Abstract
Introduction
Despite initial benefit, virtually all patients suffering from EGFR-mutant NSCLC experience acquired resistance to tyrosine kinase inhibitors (TKIs), driven by multiple mechanisms. Recent reports have identified oncogenic kinase fusions as off-target resistance mechanisms; however, these alterations have been rarely investigated at EGFR TKIs progression.
Methods
Patients with EGFR-mutated metastatic NSCLC (N = 62) with tissue and plasma biopsies at EGFR TKI progression between January 2015 and June 2019, at a French hospital and optionally before progression, were identified from the prospective MATCH-R study (NCT02517892).
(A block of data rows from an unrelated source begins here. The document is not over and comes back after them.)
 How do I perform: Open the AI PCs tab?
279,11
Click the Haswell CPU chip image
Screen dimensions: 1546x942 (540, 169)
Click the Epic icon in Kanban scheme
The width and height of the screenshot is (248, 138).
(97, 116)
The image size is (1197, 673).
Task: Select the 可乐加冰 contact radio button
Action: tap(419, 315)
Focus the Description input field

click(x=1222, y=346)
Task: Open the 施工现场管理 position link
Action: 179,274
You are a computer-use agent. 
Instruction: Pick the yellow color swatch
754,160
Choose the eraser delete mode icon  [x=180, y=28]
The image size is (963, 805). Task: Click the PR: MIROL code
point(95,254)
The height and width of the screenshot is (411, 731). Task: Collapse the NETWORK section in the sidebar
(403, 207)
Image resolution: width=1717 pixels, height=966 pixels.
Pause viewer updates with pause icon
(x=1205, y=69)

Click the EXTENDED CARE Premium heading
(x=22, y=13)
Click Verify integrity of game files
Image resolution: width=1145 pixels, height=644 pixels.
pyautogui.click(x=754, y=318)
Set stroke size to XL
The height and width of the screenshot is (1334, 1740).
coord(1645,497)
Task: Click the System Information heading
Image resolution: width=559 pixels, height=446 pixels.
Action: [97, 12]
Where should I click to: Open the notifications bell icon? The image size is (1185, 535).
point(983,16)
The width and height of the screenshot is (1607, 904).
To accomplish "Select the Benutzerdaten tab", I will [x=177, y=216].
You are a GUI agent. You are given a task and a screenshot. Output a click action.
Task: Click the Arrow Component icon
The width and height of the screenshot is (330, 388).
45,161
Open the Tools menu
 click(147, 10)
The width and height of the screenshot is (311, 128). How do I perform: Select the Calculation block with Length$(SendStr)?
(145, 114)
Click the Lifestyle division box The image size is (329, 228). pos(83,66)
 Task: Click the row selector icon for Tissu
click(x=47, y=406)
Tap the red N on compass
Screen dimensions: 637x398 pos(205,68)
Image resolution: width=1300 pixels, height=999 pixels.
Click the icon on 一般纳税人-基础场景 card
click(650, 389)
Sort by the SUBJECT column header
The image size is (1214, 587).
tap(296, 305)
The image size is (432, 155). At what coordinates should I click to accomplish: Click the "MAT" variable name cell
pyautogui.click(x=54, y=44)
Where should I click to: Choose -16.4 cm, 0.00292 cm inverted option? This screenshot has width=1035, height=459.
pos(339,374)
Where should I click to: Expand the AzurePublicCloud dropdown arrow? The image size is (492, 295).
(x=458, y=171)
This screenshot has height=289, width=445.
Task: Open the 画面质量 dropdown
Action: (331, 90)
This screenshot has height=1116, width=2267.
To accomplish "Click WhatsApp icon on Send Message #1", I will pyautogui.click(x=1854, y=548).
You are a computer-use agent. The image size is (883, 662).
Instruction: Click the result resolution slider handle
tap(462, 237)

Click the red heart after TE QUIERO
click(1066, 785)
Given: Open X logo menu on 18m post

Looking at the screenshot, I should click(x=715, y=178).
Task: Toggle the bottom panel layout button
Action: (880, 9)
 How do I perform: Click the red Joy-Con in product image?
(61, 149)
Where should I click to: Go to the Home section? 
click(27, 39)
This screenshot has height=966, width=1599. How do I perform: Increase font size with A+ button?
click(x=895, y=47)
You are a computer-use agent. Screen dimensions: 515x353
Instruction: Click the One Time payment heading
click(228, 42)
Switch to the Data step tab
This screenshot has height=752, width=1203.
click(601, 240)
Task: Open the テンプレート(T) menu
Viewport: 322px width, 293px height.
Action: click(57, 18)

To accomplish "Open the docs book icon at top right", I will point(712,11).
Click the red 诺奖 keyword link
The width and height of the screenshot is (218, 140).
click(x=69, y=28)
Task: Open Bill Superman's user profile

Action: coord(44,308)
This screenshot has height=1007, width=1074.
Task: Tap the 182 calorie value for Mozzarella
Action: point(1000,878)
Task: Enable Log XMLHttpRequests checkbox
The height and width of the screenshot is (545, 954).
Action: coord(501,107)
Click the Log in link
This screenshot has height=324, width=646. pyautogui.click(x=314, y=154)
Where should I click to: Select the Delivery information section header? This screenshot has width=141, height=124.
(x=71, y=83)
Postprogression biopsy samples were analyzed for gene fusions using targeted gene panel sequencing, whole-exome sequencing, RNA sequencing, and comparative genomic hybridization array.
Results
Six gene fusions were detected in tumor progression biopsies under an EGFR TKI from 62 consecutive patients (9.7%) with EGFR-mutated advanced NSCLC. Among 31 patients progressing to first- or second-generation EGFR TKIs, one (3%) had an Eukaryotic translation initiation factor 4 gamma 2–GRB2 associated binding protein 1 (EIF4G2-GAB1) fusion. Among 31 patients progressing to the third-generation osimertinib, five (16%) presented oncogene fusions of fibroblast growth factor receptor 3–transforming acidic coiled-coil containing protein 3 (FGFR3-TACC3) (n = 2), kinesin family member 5B–Ret proto-oncogene (KIF5B-RET) (n = 1), striatin–anaplastic lymphoma kinase (STRN-ALK) (n = 1), and zinc finger DHHC-Type palmitoyltransferase 20–Thr790Met (ZDHHC20-BRAF) (n = 1) transcripts. Out of two patients that received osimertinib at first-line, one acquired an FGFR3-TACC3 fusion at progression. In all patients, fusions co-occurred with the original activating EGFR mutation; however, among four patients with an acquired T790M mutation, three (75%) lost the T790M mutation.
Conclusions
Oncogenic fusions at the time of EGFR TKI resistance were identified at a relatively high frequency, mainly after the third-generation TKI osimertinib. Patients progressing to EGFR TKIs may have a new opportunity for targeted therapy when oncogenic fusions are identified.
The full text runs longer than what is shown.